I recounted what I had heard about Flash and the information Wade and D-Bag had furnished, leaving my sources anonymous, though I suspected Rook, Casey, and the Butcher all knew exactly where I had acquired each piece of information. As I told him the details, I got worked up all over again. He put on a somber expression and motioned for me to settle down.

“I didn’t want to get into this,” I said. “I didn’t want to believe what people said about Aiden’s death. But now I’m so caught up in it I missed my flight home to see it through.”

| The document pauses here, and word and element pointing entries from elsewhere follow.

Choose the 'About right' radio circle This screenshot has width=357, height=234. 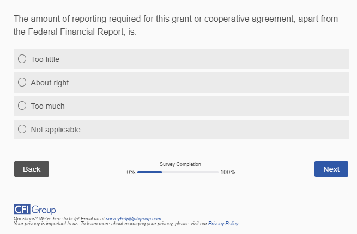22,83
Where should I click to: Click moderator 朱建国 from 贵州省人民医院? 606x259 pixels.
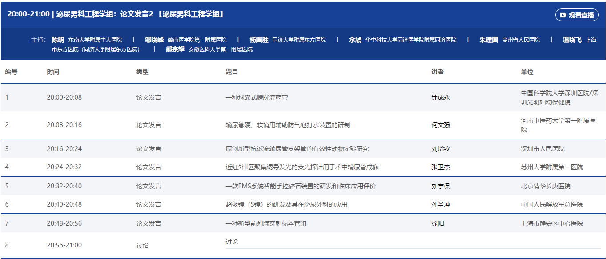tap(488, 40)

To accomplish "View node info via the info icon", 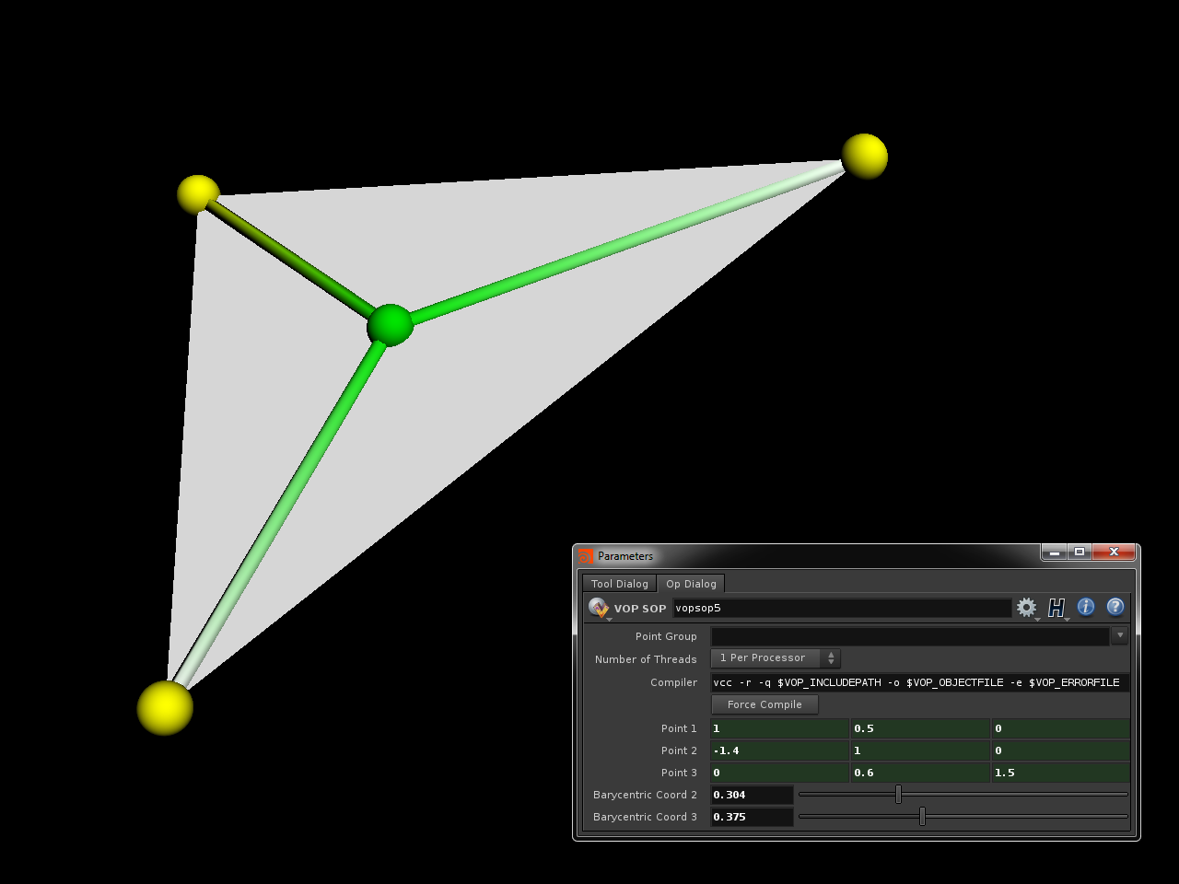I will [1086, 607].

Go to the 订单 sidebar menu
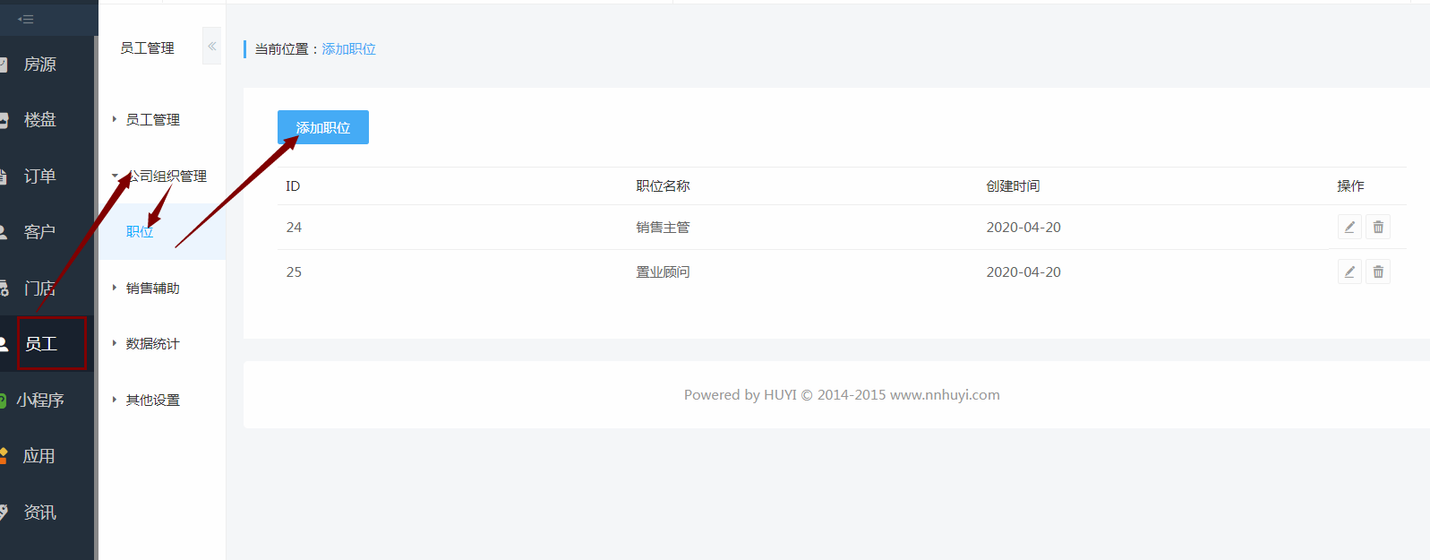click(x=39, y=177)
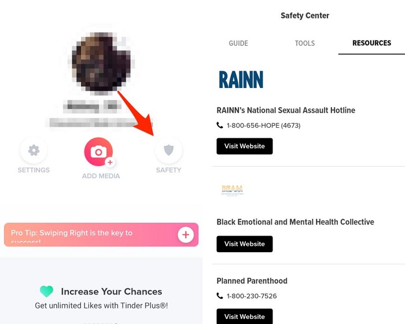This screenshot has height=324, width=405.
Task: Switch to the Guide tab
Action: tap(238, 43)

“This is all weighing on you heavily,” he said. “I understand. And I know you want answers and vengeance. But before we finish our business here, let me tell you a story. A dear friend of mine… his three year-old son was mauled by a neighbor’s dog. It dug under the fence while the toddler was in his sandbox. His mother had run inside to use the bathroom. She was overwrought. Suicidal for some time after. My friend eventually sued his negligent neighbor and won. It was the only recourse the law allowed. But before that lawsuit, when he told me about this situation, when he cried and sobbed in my home and nearly exhausted himself, he told me that if he couldn’t have his son back, he wished he could kill the animal that had taken his little boy away. I asked him if he wanted his neighbor to be killed. I would have done this for my friend, and not with a price attached. I would have arranged an accident, if that were sufficient for him. Or I could have had a sadistic contract hire take this man somewhere remote and torture him for days or weeks. I could have allowed my friend to watch the torture, or even his neighbor’s ultimate end. I could have had this man mauled to death by dogs as poetic justice. I was ready to put into motion any series of events that could help my friend feel that justice had been served.

“He slept on the offer. The next morning he declined. He said his neighbor had not killed his son. A dog had killed his son. And the dog could feel no remorse. So my friend had to grieve not only with the loss of his son and the torment it caused his wife, but with the senselessness of the event. There was no one to blame or punish.

“You must understand that I cannot allow you to kill the man who loosed these two dogs on your brother. But, in your case, these dogs are not senseless. So I am offering you a chance to find out the truth from them. If they were sent to kill your brother, I will apply justice to Mr. Sterling. But if they were overzealous and killed your brother through their well-documented recklessness, you may exact whatever penalty you see fit. Do you understand?”

I understood that I had been given the authority to punish the Brothers any way I saw fit, including death. I nodded.

“I offer this in gratitude for exposing this insubordination in my organization,” he said. Then his tone seamlessly shifted from solemn to threatening. “But that is the full extent of my generosity. Your investigation is over. Agreed?”

Rook hummed a nudge for me to accept the offer.

“Agreed,” I said.

The Butcher smiled and rose. He stepped forward and extended his hand. As we shook, Pea Coat came forward and collected the Butcher’s coat from a hook on the wall.

“Mr. Tanner, it has been a pleasure. Godspeed in your mission,” the Butcher told me as Pea Coat slipped the coat onto his boss. As they left, the Butcher nodded at each of the others in turn. “He is in your charge, Rook. Good evening, Mr. Porter.”

As the door closed behind the Butcher, I turned to face Casey.